Rockpool team to open restaurant serving only steak frites
Plus a salad, dessert and four wines, making it arguably Sydney’s smallest menu.
When 24 York opens in the Sydney CBD next month, the restaurant’s tiny menu will offer not just a tonic for indecisive diners, but a serious contender for the title of Sydney’s smallest menu.
Steak frites will be the star of the show at 24 York, with chef Santi Aristizabal using the same scotch fillet cut from Gippsland he has on the menu at sister restaurant Rockpool Bar & Grill in Melbourne. Green salad and cheesecake tart will be the other two menu choices, and there will be four wines available by the bottle and glass.
When you offer just one steak, serious consideration is invested in its selection. The trio of culinary directors at Hunter St. Hospitality, the group behind the York Street restaurant, first had to eliminate other cuts such as hanger, skirt and sirloin before deciding on scotch fillet for a range of reasons, including fat content, chewiness, mouth feel and taste.

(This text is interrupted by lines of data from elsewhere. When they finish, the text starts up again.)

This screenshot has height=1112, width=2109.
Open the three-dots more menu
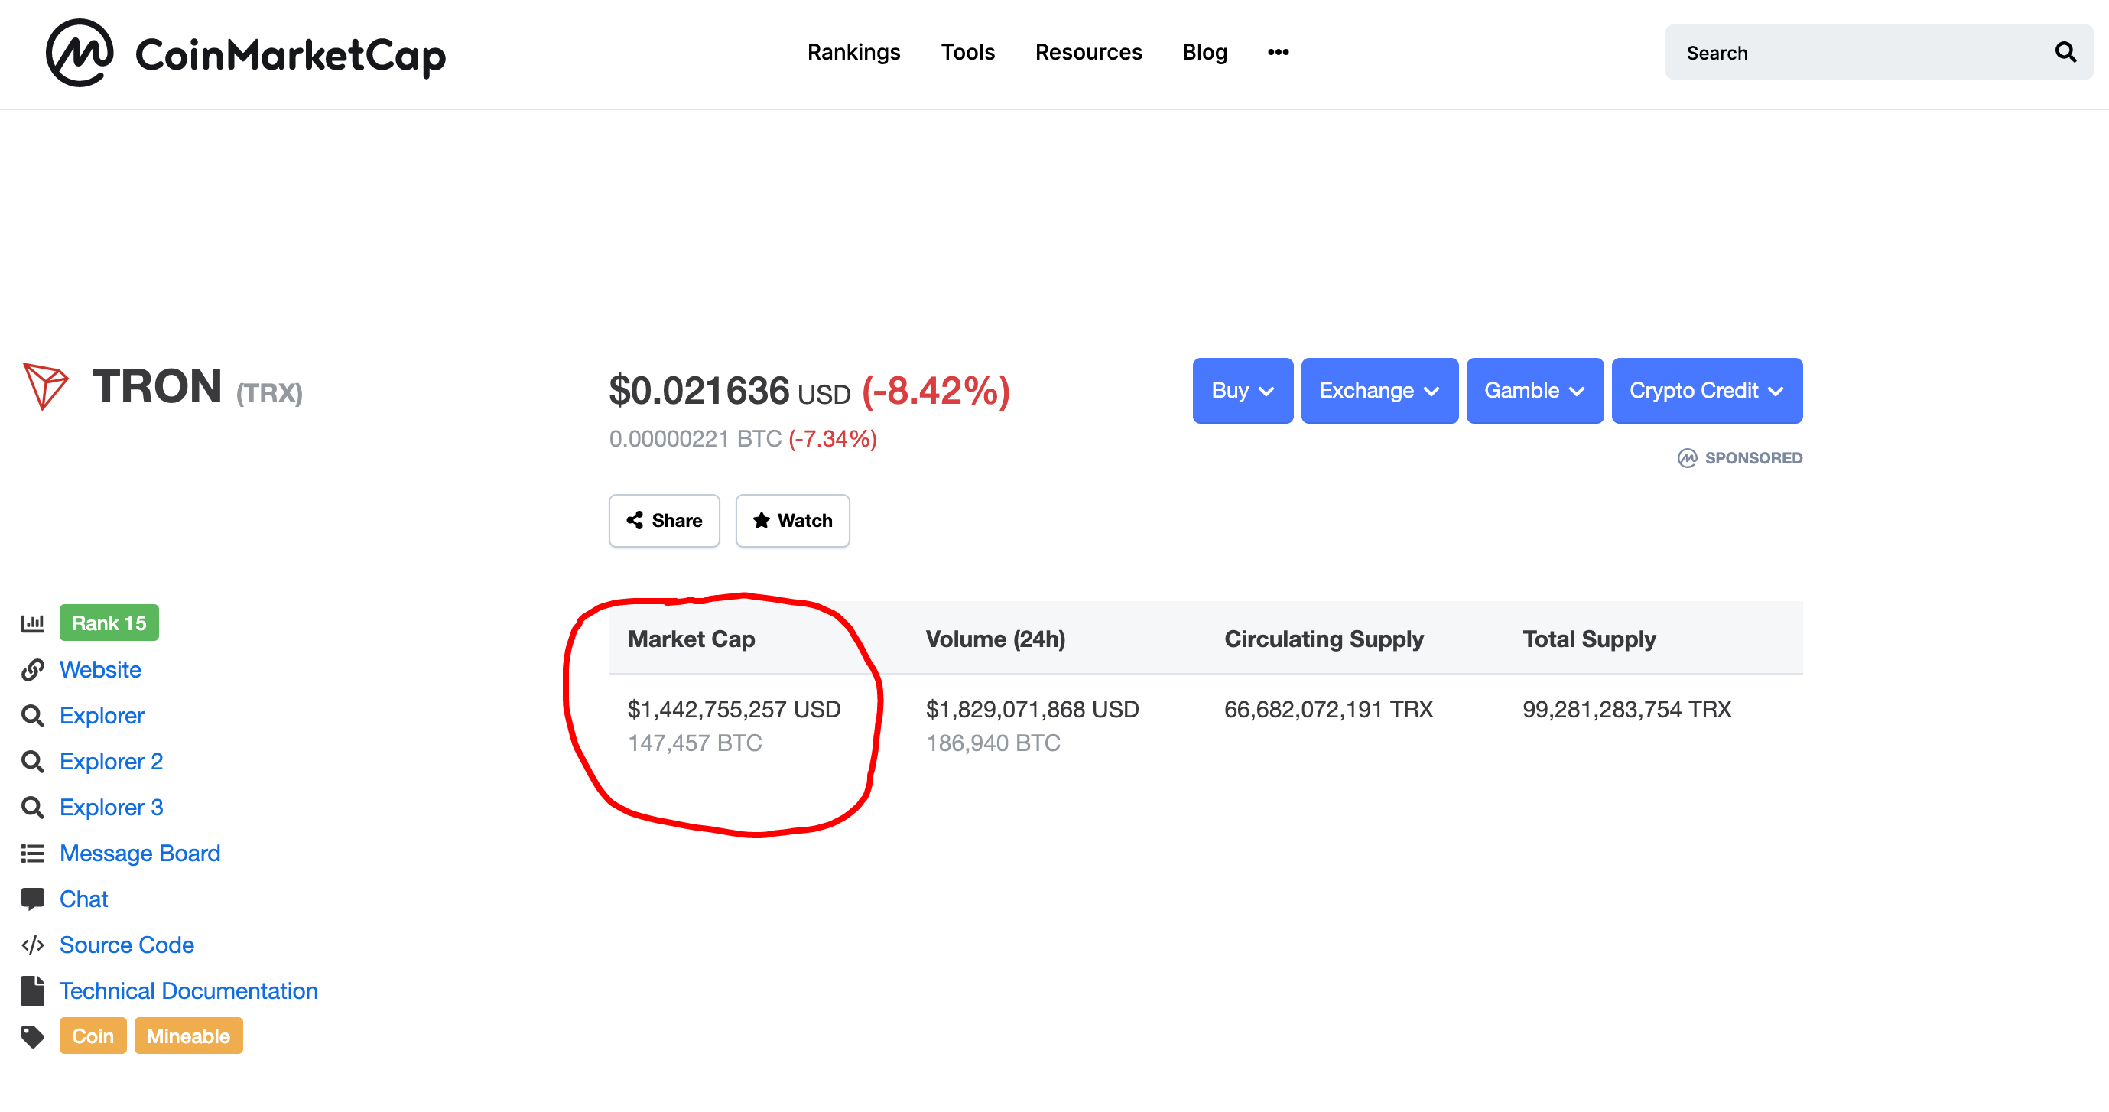(x=1277, y=52)
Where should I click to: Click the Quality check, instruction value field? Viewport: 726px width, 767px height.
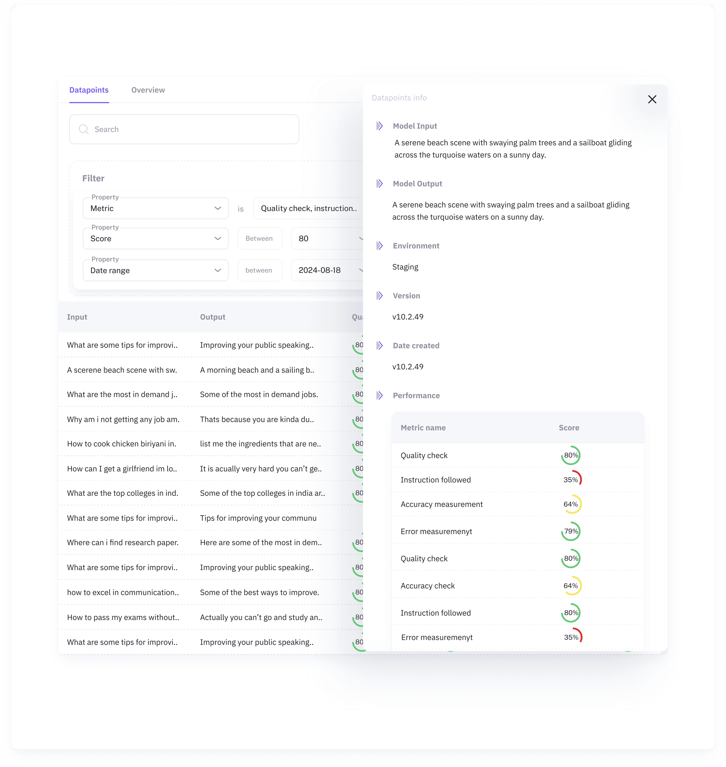pos(308,208)
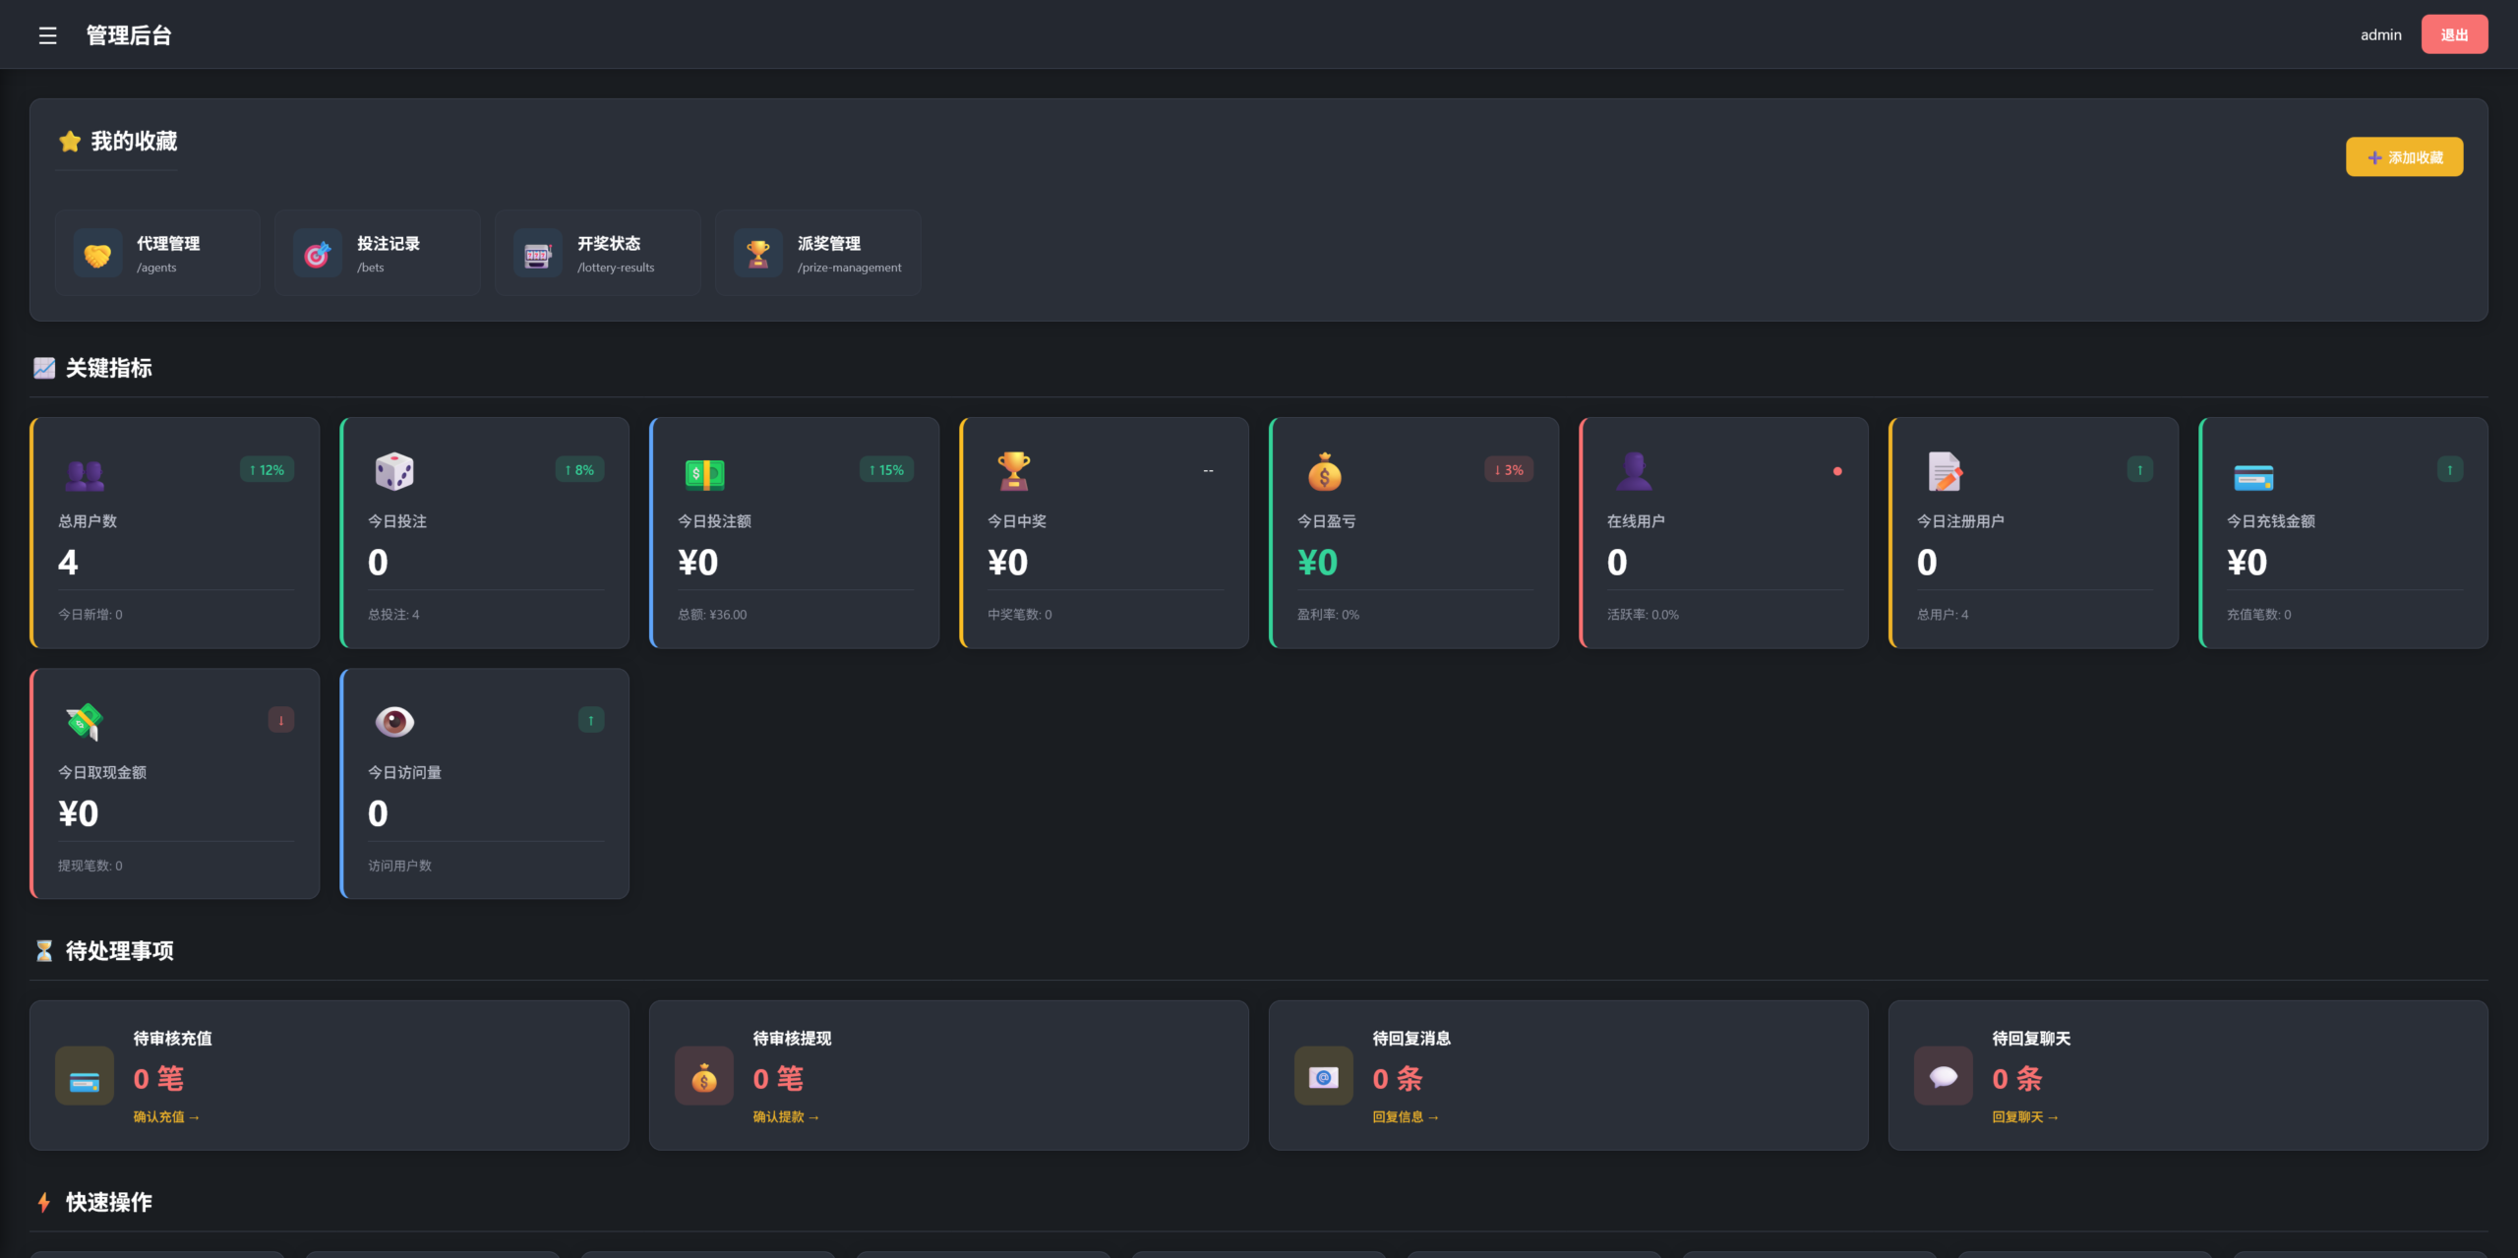Click the 添加收藏 button

coord(2404,157)
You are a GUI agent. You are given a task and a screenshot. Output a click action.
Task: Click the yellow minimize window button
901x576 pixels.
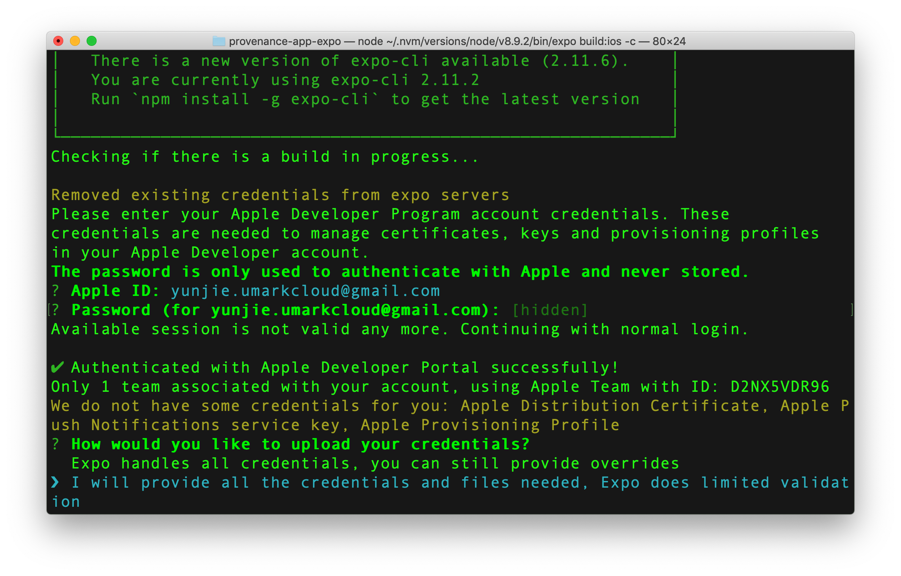tap(75, 41)
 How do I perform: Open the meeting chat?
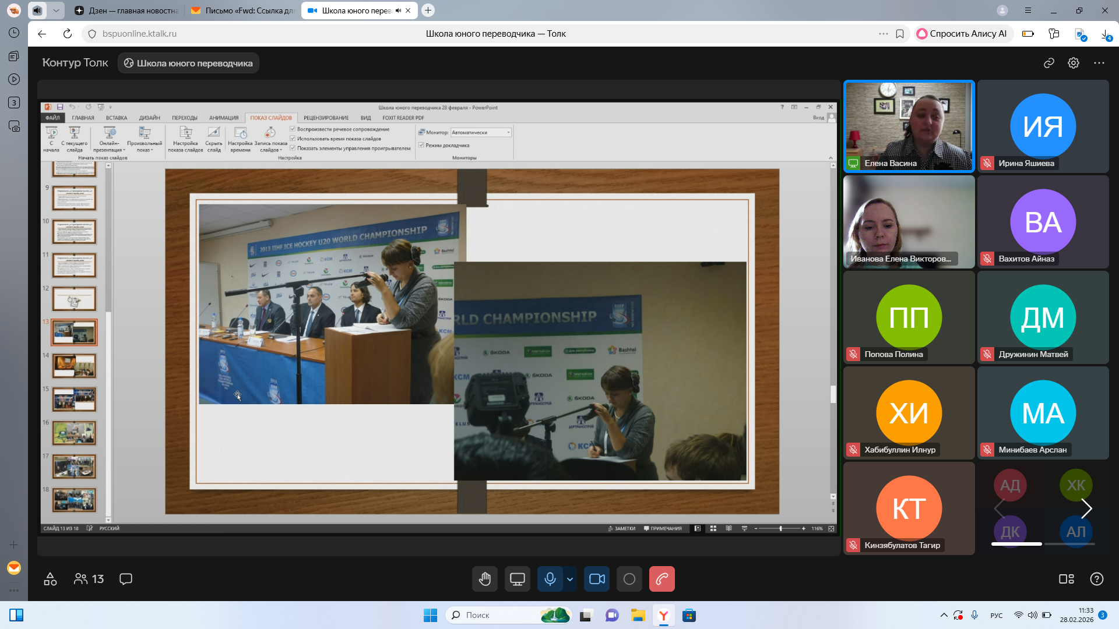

Chefs Aristizabal, Andy Evans and Shimpei Hatanaka then lined up a blind tasting of scotch fillet from 12 suppliers. Aristizabal, who oversees all three Rockpools in Sydney, Melbourne and Perth, said at $48 (with chips), the 220g scotch fillet from Gippsland producer O’Connor is good value.
“At Rockpool in Melbourne you pay $95 for 400g on the bone, which is around 350g bone off. The steak at 24 York is only one marble score lower [than Rockpool].”
But will 24 York claim the title of Sydney’s smallest restaurant menu, or at the very least the city’s briefest steak line-up? Alfie’s, also in the CBD, only offers sirloin. But with nine sides, a daily rotisserie special and three desserts, its menu eclipses the three-choice 24 York line-up. Bistecca, near Bridge Street, has four desserts and cheese.
The opening of 24 York also signals a shift in strategy for Hunter St. Hospitality. The venue will open in the former home of The Bavarian, which the group decided to close after operating at the York Street site for the past 14 years to focus on “unique venues” rather than chains. “The area’s changed,” Hunter St. Hospitality chief executive Frank Tucker said.
24 York will be on the same block as The Charles, and just around the corner of the Bentley Group’s two-hatted grill Eleven Barrack.
Tucker doesn’t hide from the fact 24 York’s steak frites approach takes inspiration from Le Relais de l’Entrecote in France, which has successfully leant on steak and chips for more than half a century.
He says customers increasingly appreciate venues that do a single thing well, but said critical mass is needed for the concept.
“I wouldn’t have done this in Surry Hills,” Tucker said.
With Rockpool and The Cut in its portfolio, Tucker is confident his group has the chops in the steak department. He said the decision to include chips was easy: “The one thing that always ends up on every table [that orders steak] is chips.”
When the 160-seat restaurant opens on July 23, indecisive diners won’t be entirely off the hook. The steak frites will come with a choice of four sauces, so they’ll have to dig deep and decide between umami butter, peppercorn, mushroom or chimichurri.